In the listing below, find each line that holds the string "width" and copy it.

Input material »
┌──
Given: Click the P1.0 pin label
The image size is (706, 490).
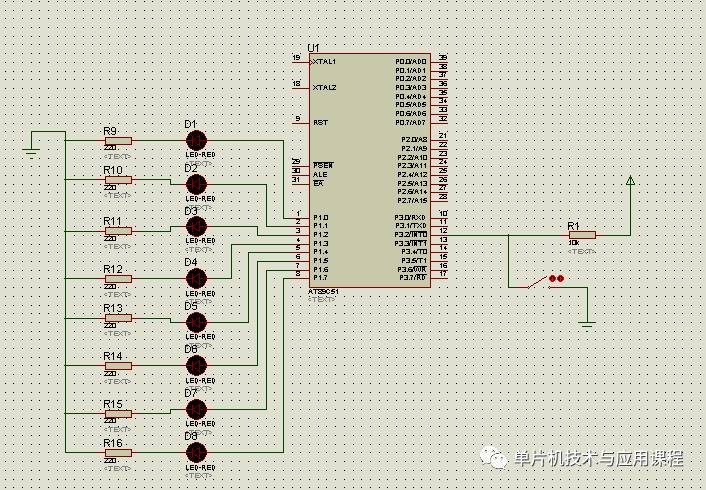Looking at the screenshot, I should pyautogui.click(x=320, y=217).
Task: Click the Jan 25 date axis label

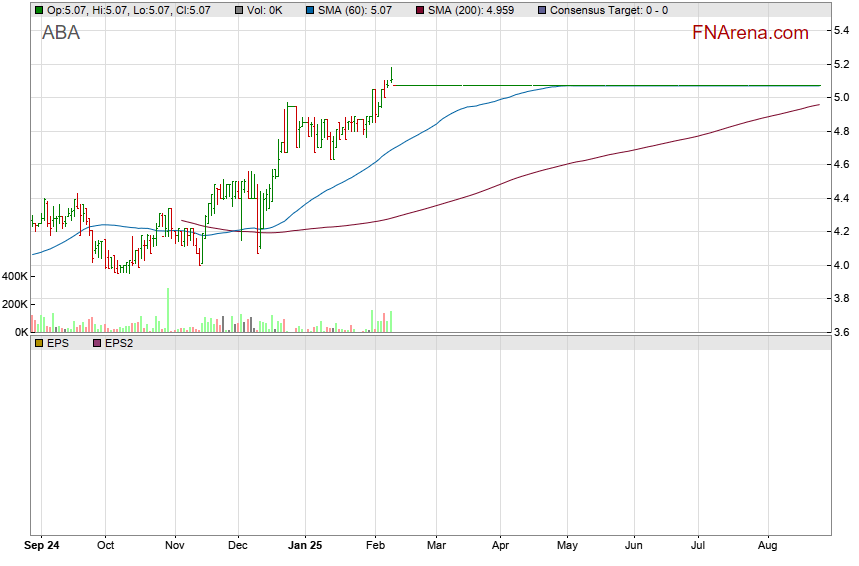Action: pos(305,547)
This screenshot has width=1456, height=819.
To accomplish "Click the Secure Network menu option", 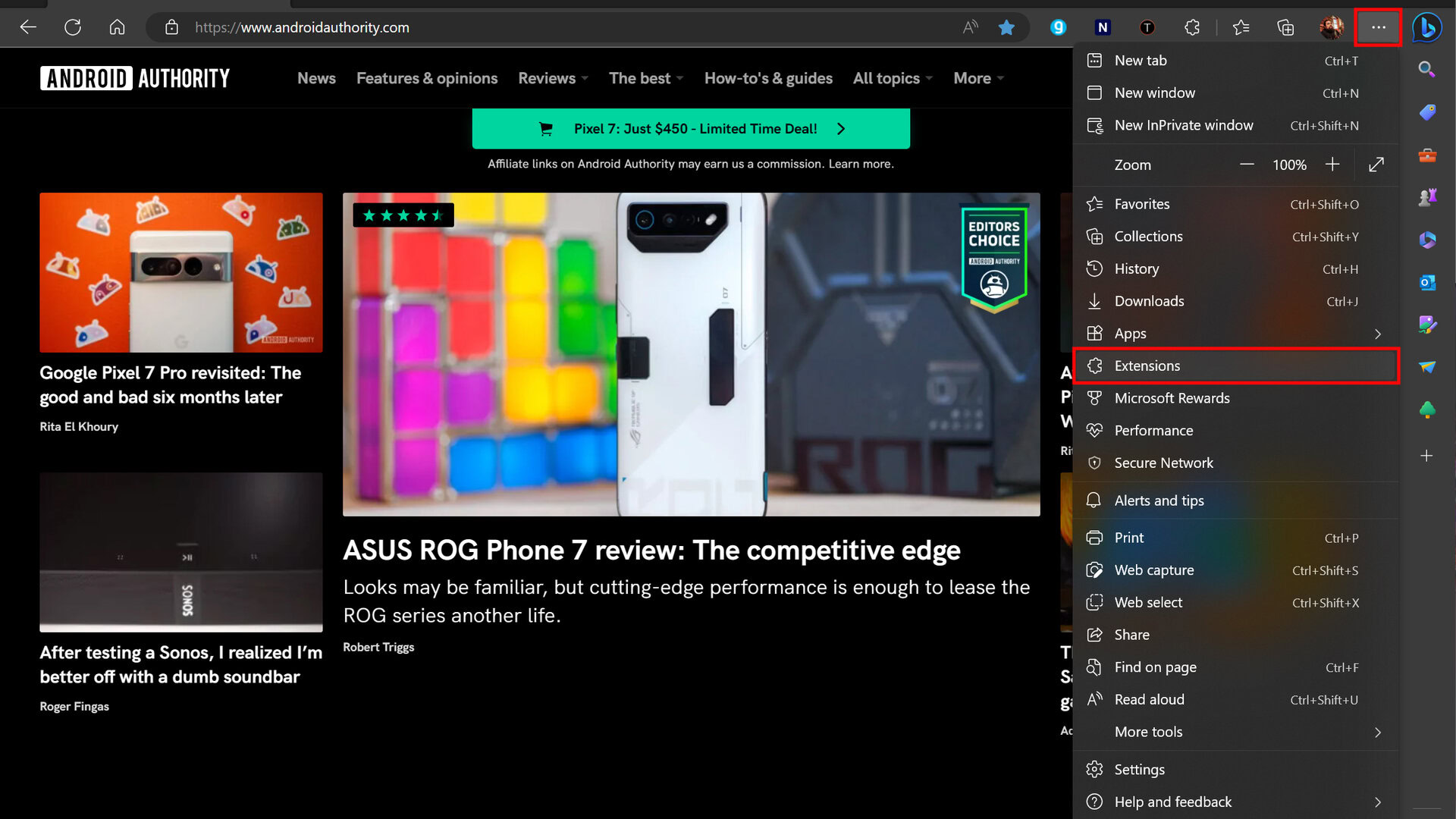I will click(1164, 462).
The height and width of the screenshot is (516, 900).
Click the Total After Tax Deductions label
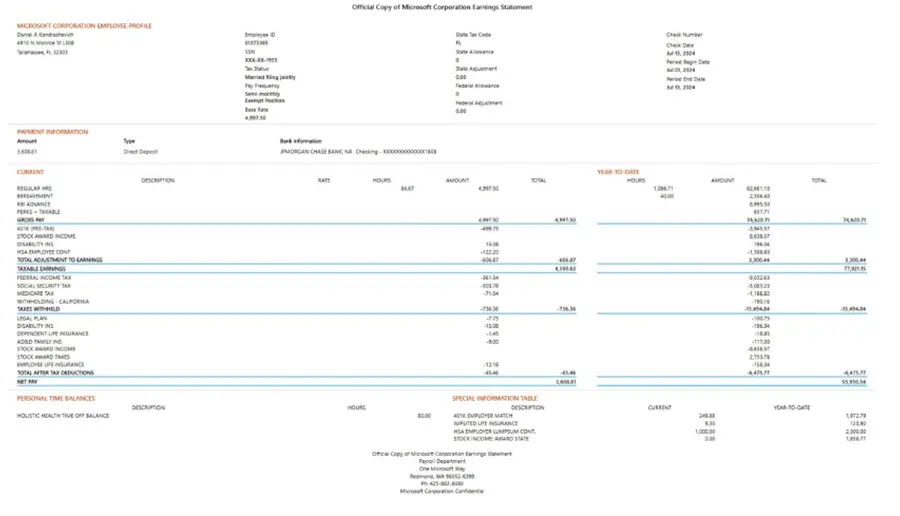55,373
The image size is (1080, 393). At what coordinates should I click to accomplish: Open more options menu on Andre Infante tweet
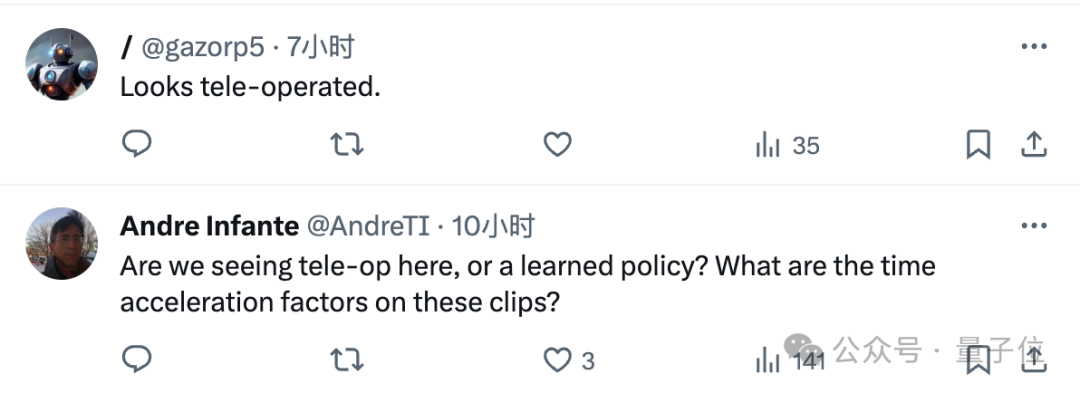coord(1034,226)
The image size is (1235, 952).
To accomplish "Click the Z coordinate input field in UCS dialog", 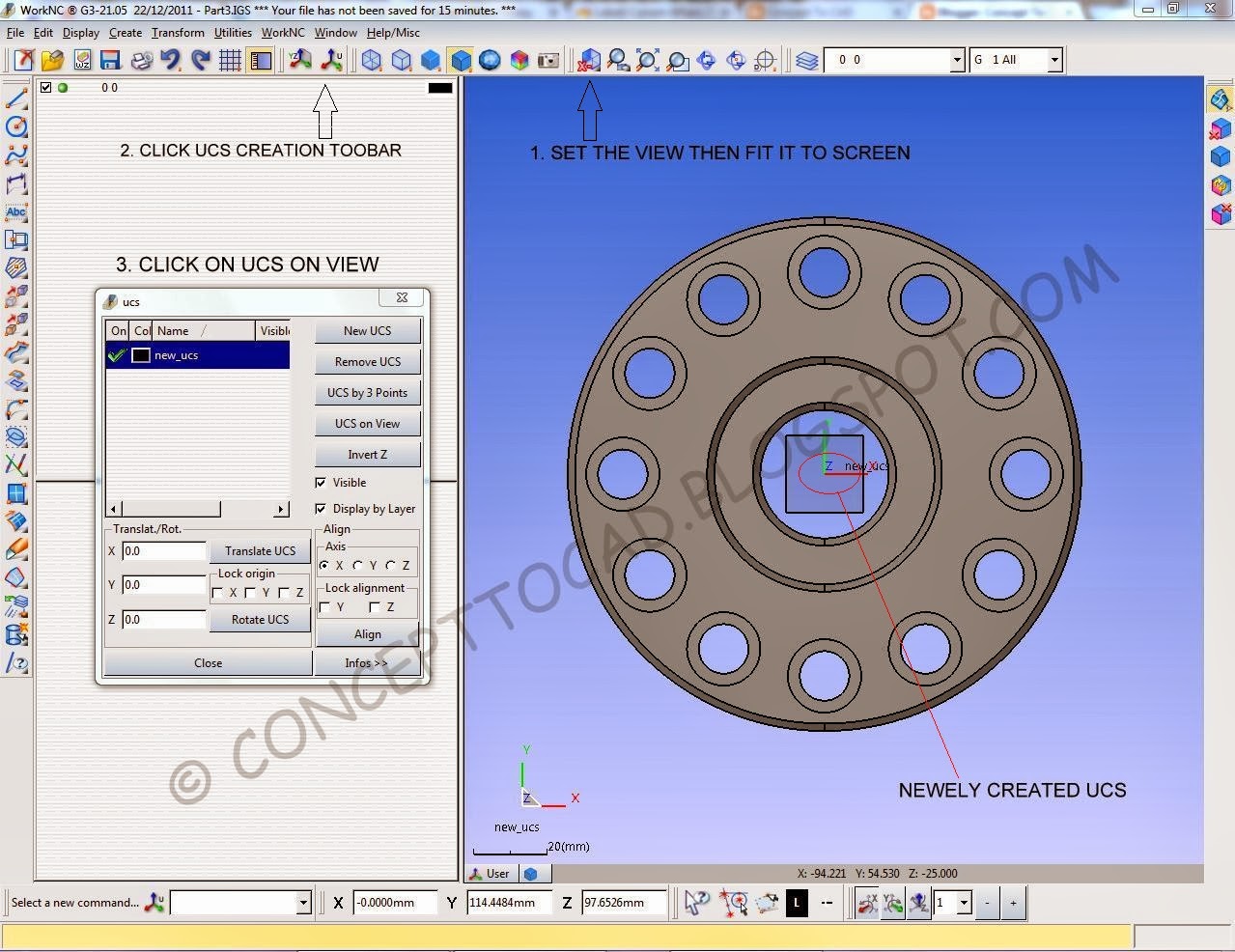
└──
Response »
This screenshot has width=1456, height=819.
The height and width of the screenshot is (516, 900).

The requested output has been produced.